Chiefs kicker Harrison Butker made a stir during the offseason with his comments during a commencement address. He doesn’t intend to do that during the season.

I’m going to stand behind what it is I’m saying,’' Butker told reporters on Wednesday, via Adam Teicher of ESPN.com. “I kind of look at the offseason as a little bit of a maybe five-month period where I can just represent me as Harrison Butker as a faithful Catholic. And then obviously when it gets to the season, I try to focus as much as I can on football and not being a distraction for the Chiefs.”

Butker believes his status as the kicker of the Chiefs gives him a “platform.”

“So with that comes people that want me to state what I believe to be very important,” Butker said.

Most people, frankly, don’t care what any kicker has to say. About anything. In this case, however, Butker’s comments landed squarely in the outrage/outrage-at-the-outrage wheelhouse that drives modern media.

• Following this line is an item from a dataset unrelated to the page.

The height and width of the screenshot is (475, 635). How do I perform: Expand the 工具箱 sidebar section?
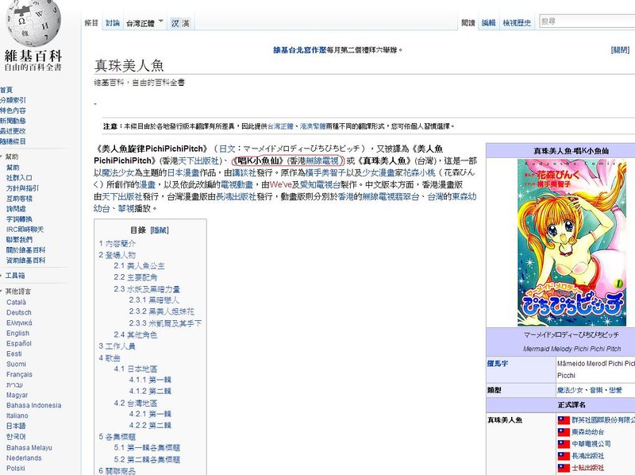14,275
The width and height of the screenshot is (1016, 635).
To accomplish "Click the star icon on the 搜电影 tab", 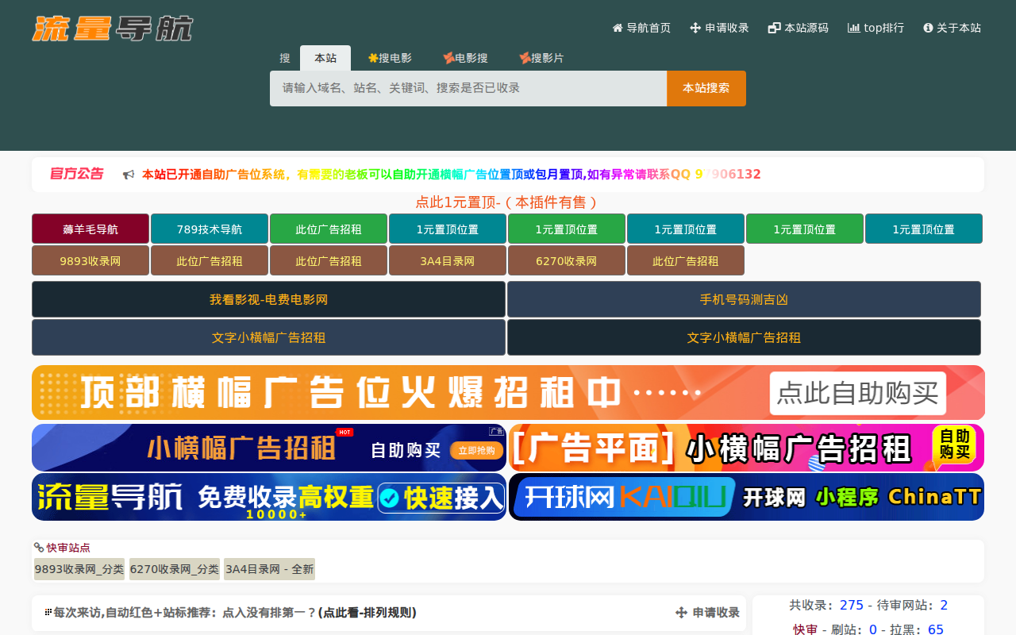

Indeed, his comments did carry more than a whiff of the culture wars that tend to influence the electorate as much or more than policy issues. And the various beliefs articulated throughout Butker’s commencement address can fairly be characterized as political commentary in religious clothing.

Which is fine; he has the right to say whatever he wants to say. And others have the right to respond.

He’s good enough as a kicker to pull it off. The question is whether and to what extent this previously anonymous kicker will become a target for opposing fans — and whether any taunts, catcalls, and/or signs he sees at road games will affect his ability to perform his one job of putting the biscuit in the giant, three-sided yellow basket.